A Polícia Civil de Mato Grosso deflagrou, na manhã desta quinta-feira (12), a Operação Fourteen, com o cumprimento de mais de 40 ordens judiciais para desarticular um grupo criminoso envolvido com tráfico interestadual de drogas, uso de documentos falsos e lavagem de dinheiro.
Ao todo, são cumpridos 17 mandados de prisão preventiva e 21 de busca e apreensão, além de medidas de quebra de sigilo telefônico, sequestro de bens e bloqueio de contas bancárias vinculadas aos investigados, no valor de até R$ 500 mil.
As ordens foram expedidas pelo Núcleo 4.0 do Juiz de Garantias de Cuiabá, com base em investigações conduzidas pela Delegacia Especializada de Repressão a Narcóticos (Denarc).
Entre na comunidade de WhatsApp do Centroeste News e receba notícias em tempo real
Mandados em MT e outros estados
As diligências ocorrem em diversas cidades de Mato Grosso, como Cuiabá, Várzea Grande, Nova Monte Verde, Sinop, Primavera do Leste, Alta Floresta, Guarantã do Norte e Rondonópolis. Também há cumprimento de ordens judiciais nos estados do Espírito Santo e Rio Grande do Norte.
A ação integra o planejamento estratégico da Polícia Civil para 2026, dentro da Operação Pharus, que faz parte do programa Tolerância Zero, voltado ao enfrentamento das facções criminosas no estado.
Estrutura organizada e comando de dentro do presídio
As investigações tiveram início em fevereiro de 2024, após a prisão em flagrante de uma mulher que transportava oito tabletes de pasta base de cocaína em um ônibus intermunicipal. A partir desse flagrante, a Denarc identificou uma rede criminosa estruturada, com atuação hierarquizada e divisão de funções.

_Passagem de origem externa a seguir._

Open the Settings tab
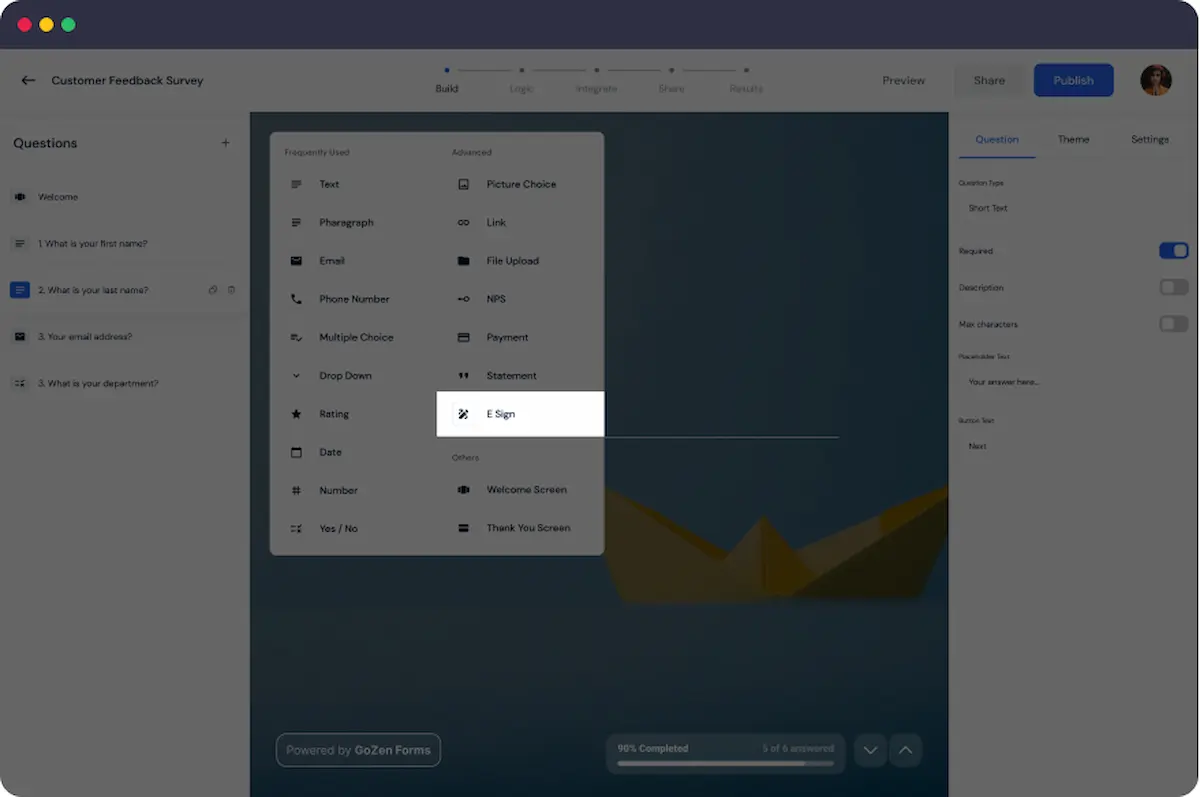 [1149, 140]
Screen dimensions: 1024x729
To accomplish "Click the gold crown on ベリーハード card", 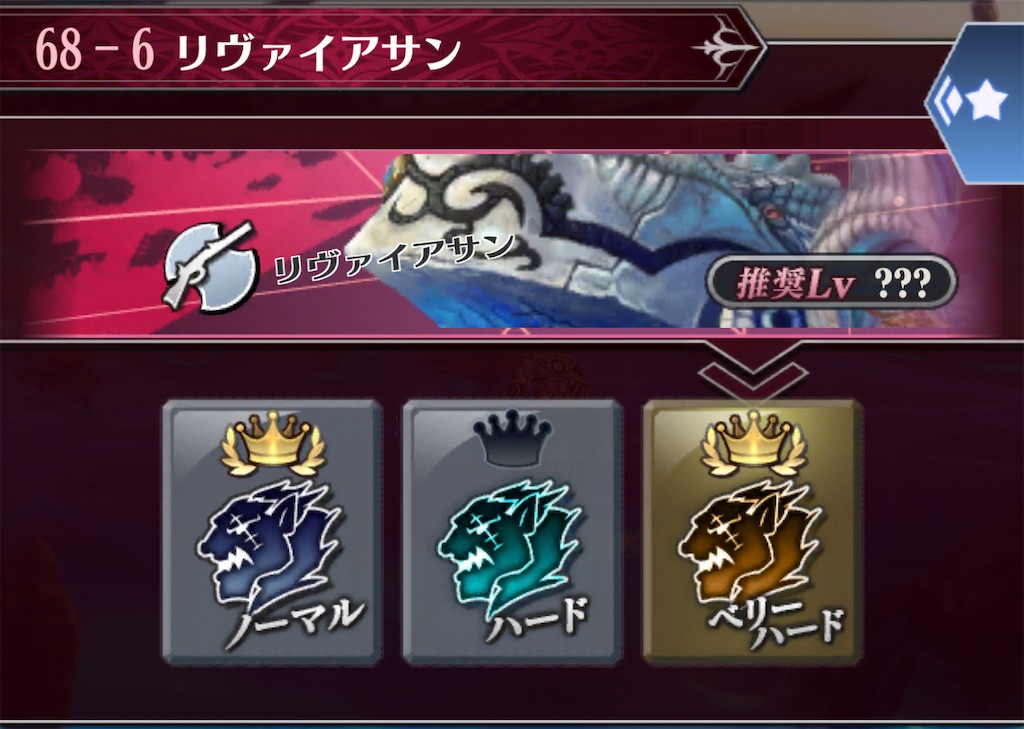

Segundo a apuração, o grupo era composto por três núcleos principais, liderados por reeducandos que continuavam coordenando atividades ilícitas mesmo de dentro do sistema penitenciário.

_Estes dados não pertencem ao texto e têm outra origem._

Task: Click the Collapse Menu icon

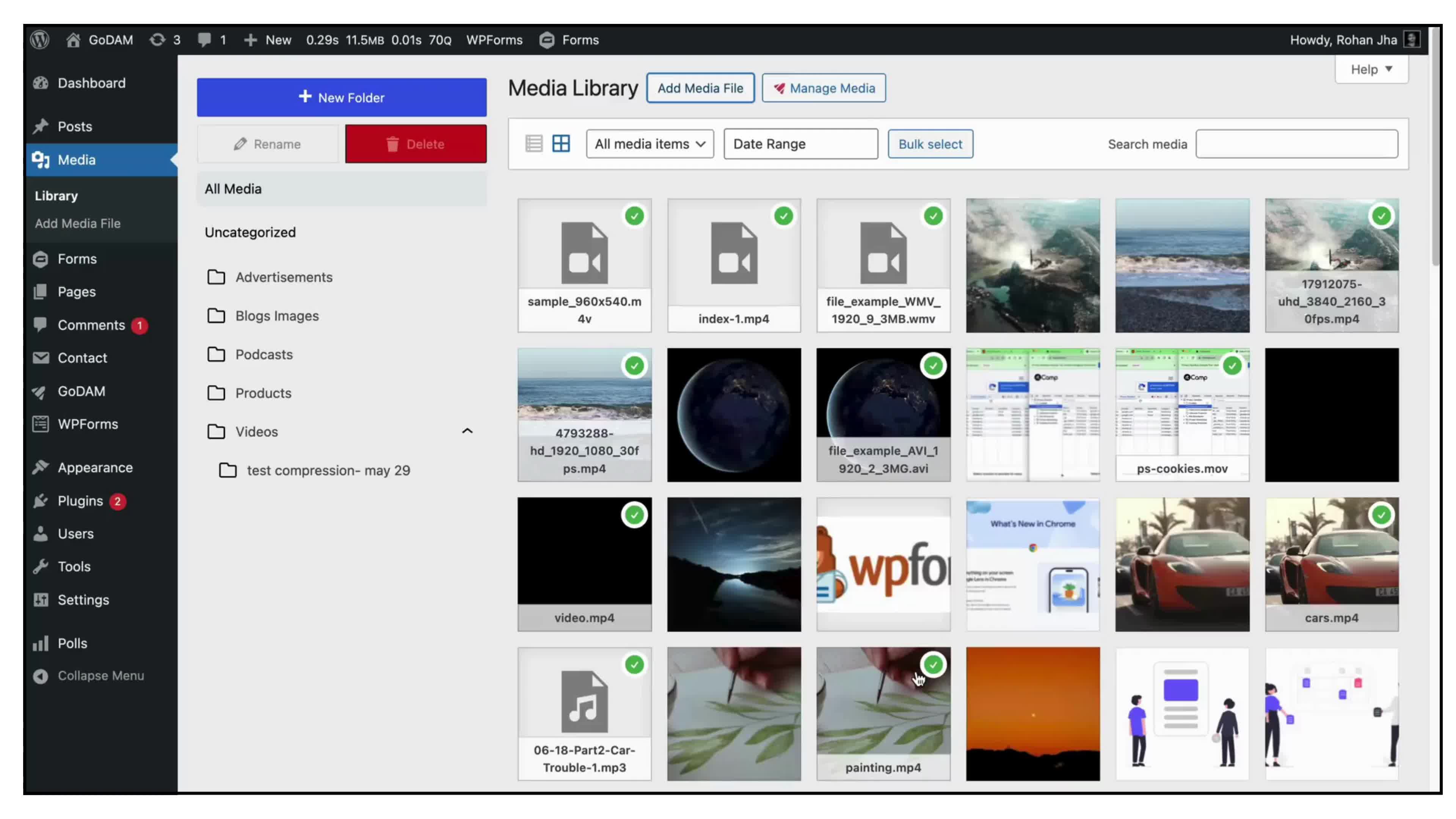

A análise técnica revelou comunicação constante entre os integrantes, orientação a novos membros e planejamento de rotas para envio de entorpecentes a estados como Goiás, Espírito Santo e Rio Grande do Norte.
Modus operandi
Para dificultar a atuação policial, o grupo utilizava estratégias como:
Uso de documentos falsos;
Mudanças frequentes de endereço;
Comunicação cifrada;
Recrutamento de “mulas” para transporte de drogas;
Movimentação de valores em contas de terceiros para ocultar a origem ilícita do dinheiro.
O material apreendido será encaminhado para perícia da Politec e irá subsidiar o inquérito policial, que tramita sob sigilo. Os presos serão encaminhados ao sistema penitenciário e permanecerão à disposição da Justiça.
Significado do nome da operação
O nome “Fourteen” faz referência ao capítulo 14 do Livro de Números, da Bíblia, que aborda consequências da desobediência e da rebeldia. Segundo o delegado Marcelo Miranda Muniz, responsável pelas investigações, a escolha simboliza a punição à persistência na prática criminosa.
“A investigação revelou a atuação de um grupo que promoveu a disseminação de drogas, contribuindo para impactos sociais graves. A resposta do Estado reafirma valores de justiça e ordem”, afirmou o delegado.
As investigações continuam para identificar outros envolvidos, aprofundar o levantamento patrimonial e mapear as rotas de tráfico utilizadas pela organização criminosa.